## Dataset records
----------------

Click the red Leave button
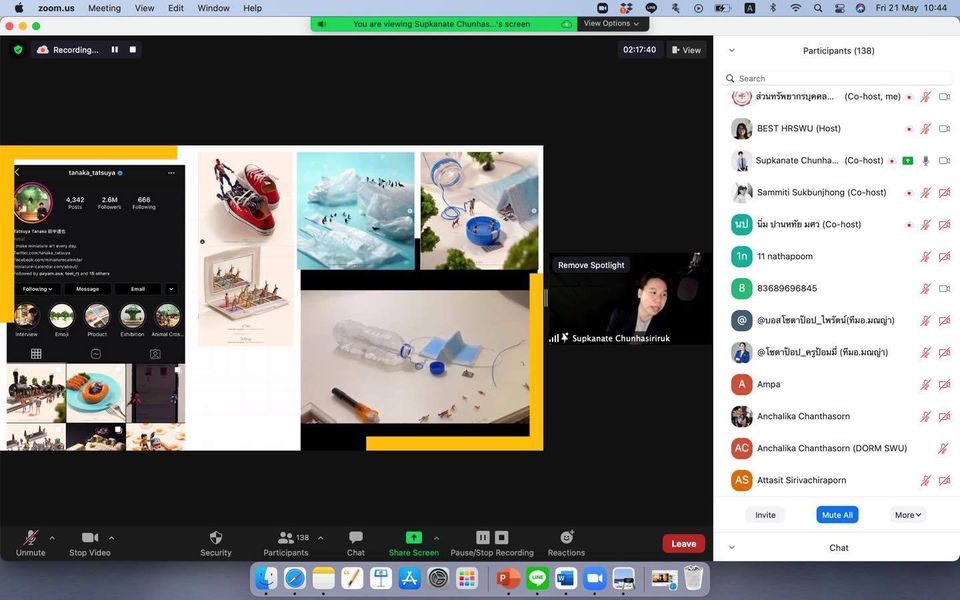The image size is (960, 600). [683, 544]
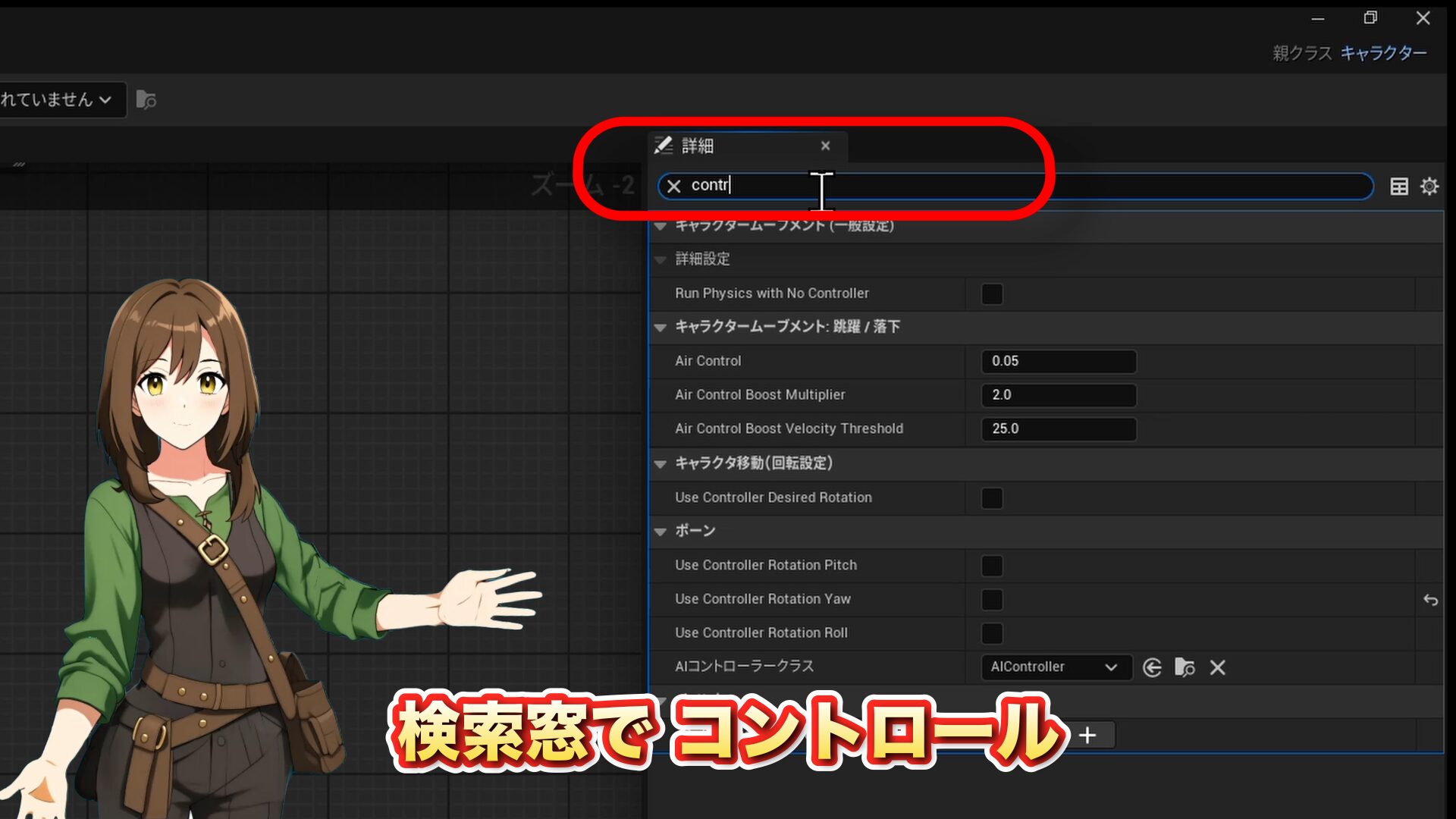1456x819 pixels.
Task: Use selected asset arrow for AIController
Action: [x=1152, y=667]
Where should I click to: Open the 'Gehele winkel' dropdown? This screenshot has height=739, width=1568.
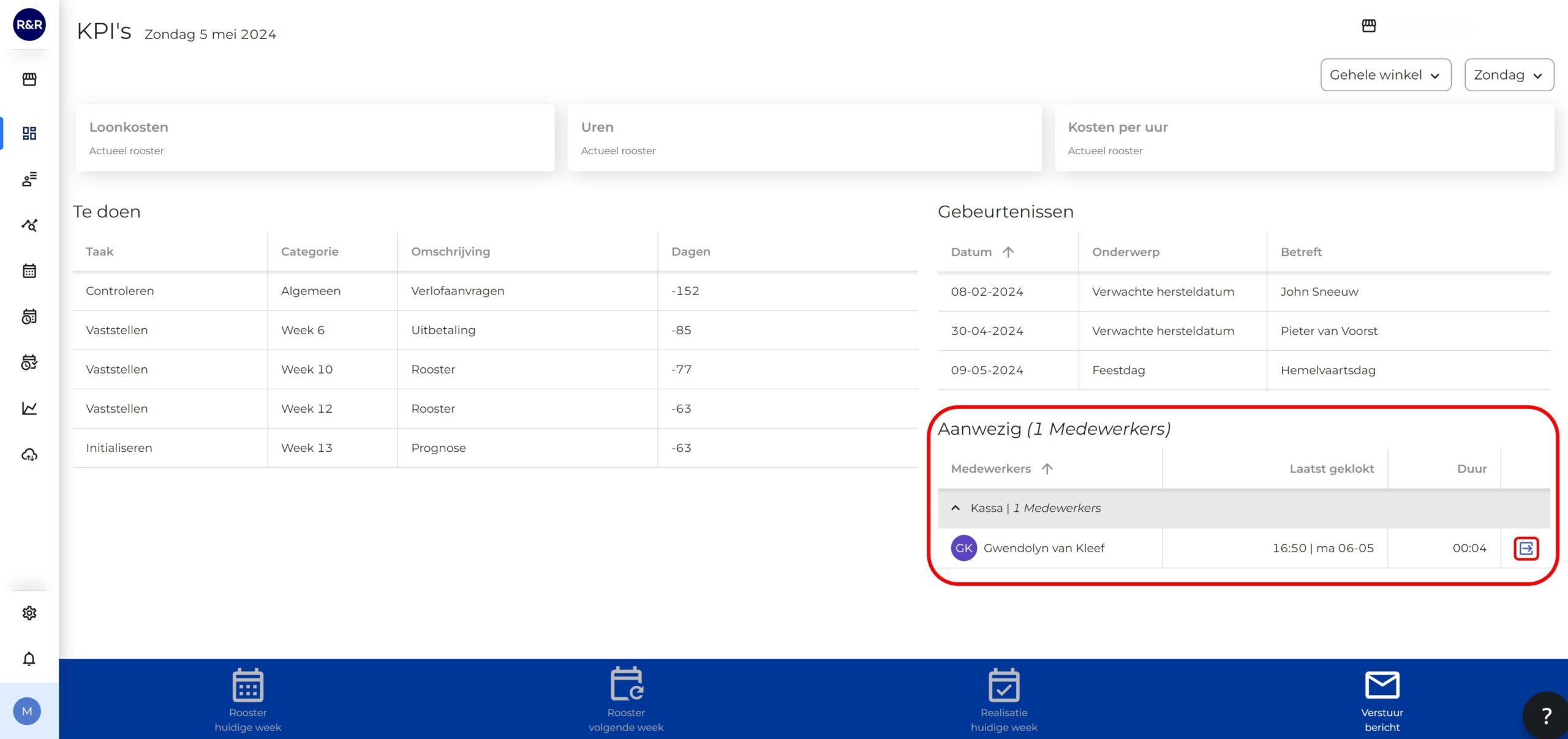[1385, 75]
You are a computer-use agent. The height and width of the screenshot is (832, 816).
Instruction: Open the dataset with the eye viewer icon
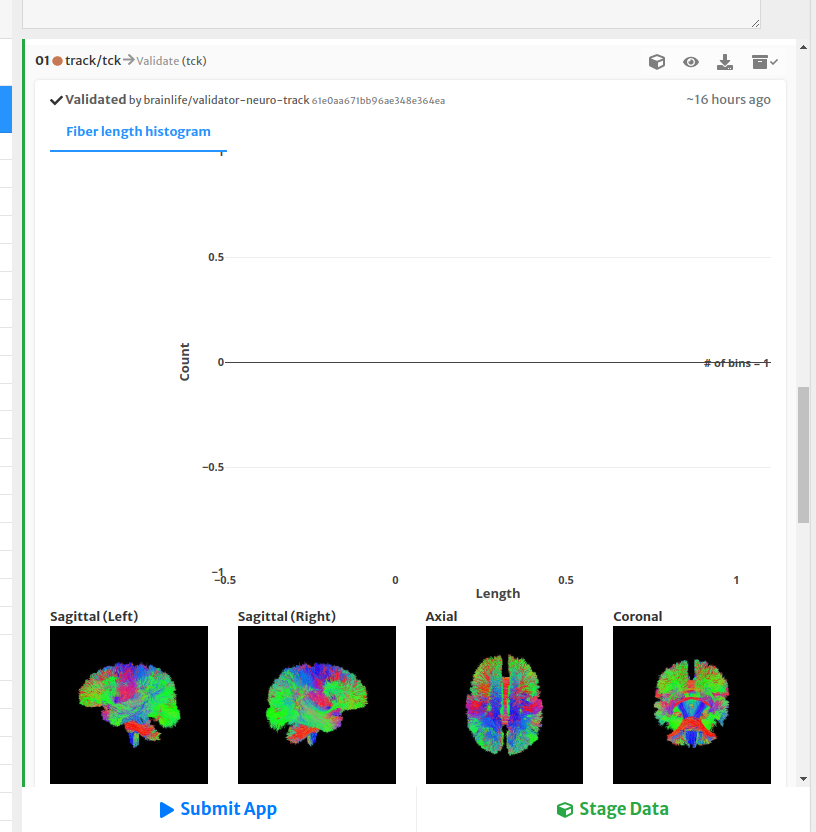pyautogui.click(x=691, y=61)
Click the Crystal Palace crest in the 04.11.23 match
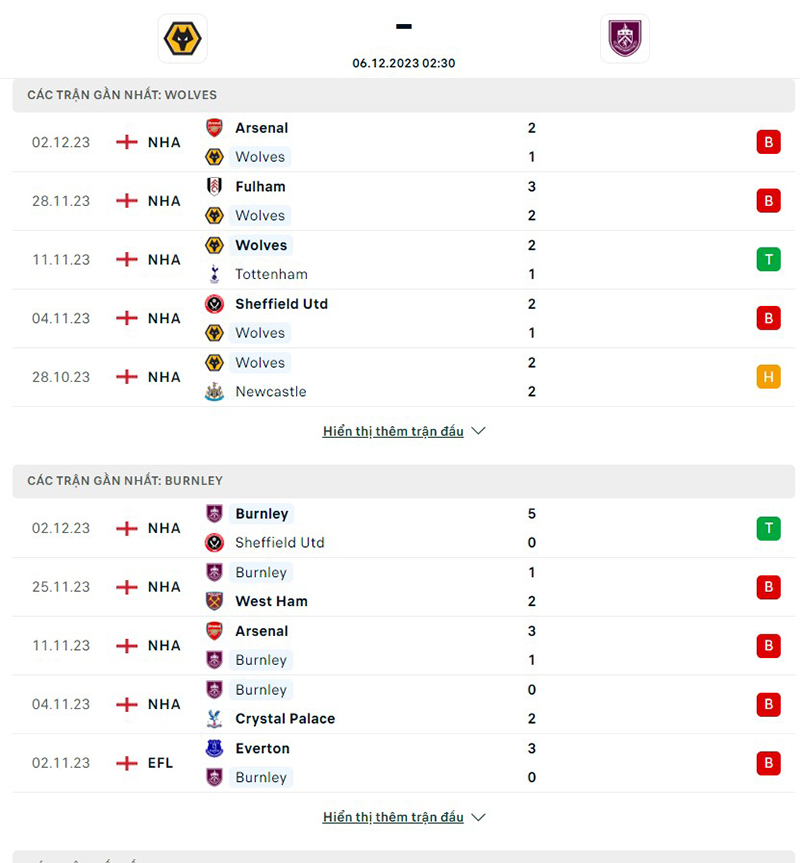The width and height of the screenshot is (800, 863). coord(214,719)
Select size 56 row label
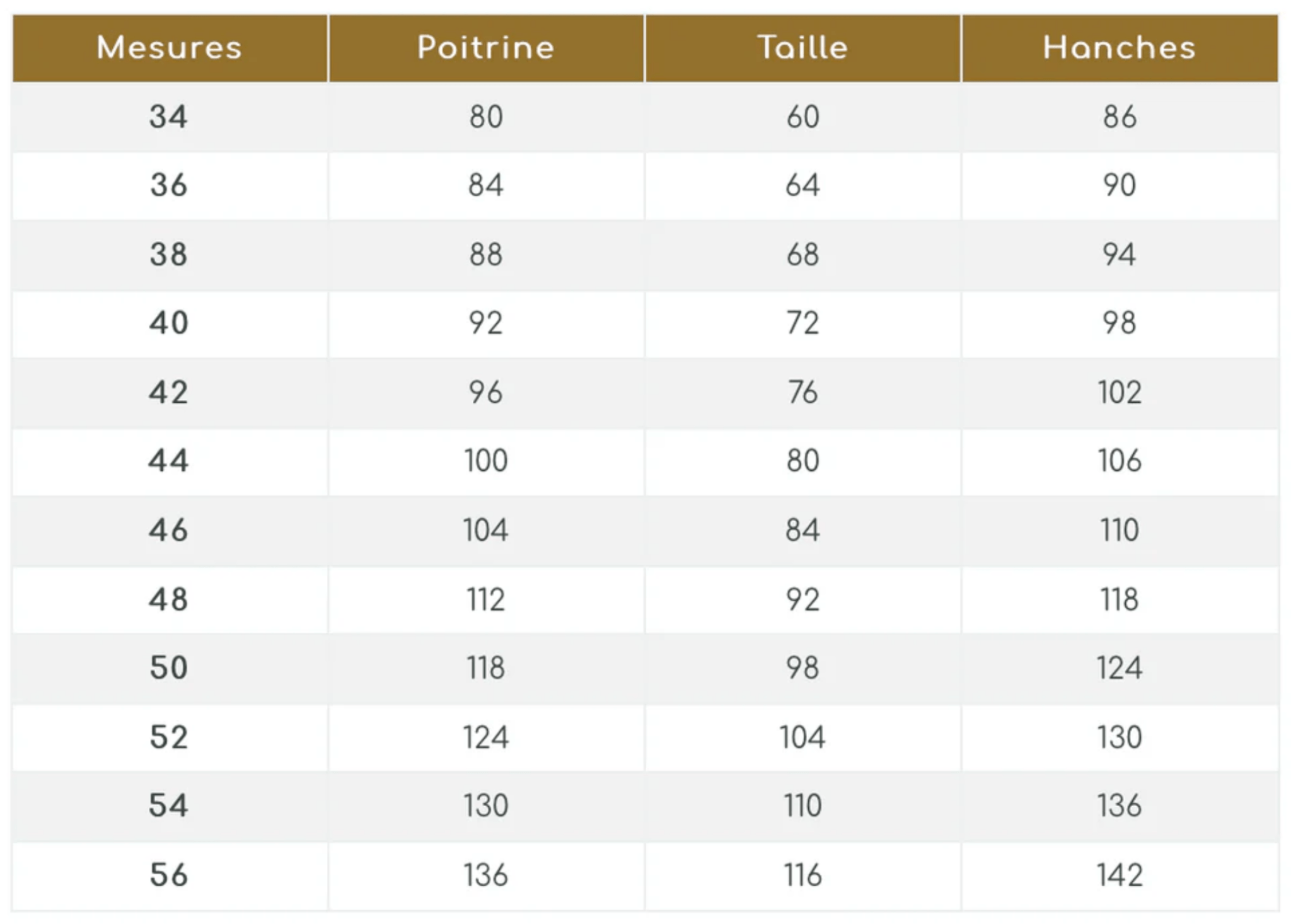The image size is (1291, 924). pos(168,875)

----------------

## Work to do
Copy every line of the material above word for word, leaving out the pictures.

## The output
Click the red Leave button
The image size is (960, 600). [683, 544]
1456x819 pixels.
Task: Use selected asset arrow for AIController
Action: [x=1152, y=667]
Where should I click to: Open the 'Gehele winkel' dropdown? This screenshot has height=739, width=1568.
[1385, 75]
You are a computer-use agent. The height and width of the screenshot is (832, 816).
Instruction: Open the dataset with the eye viewer icon
pyautogui.click(x=691, y=61)
Click the Crystal Palace crest in the 04.11.23 match
The width and height of the screenshot is (800, 863). coord(214,719)
Select size 56 row label
The image size is (1291, 924). pos(168,875)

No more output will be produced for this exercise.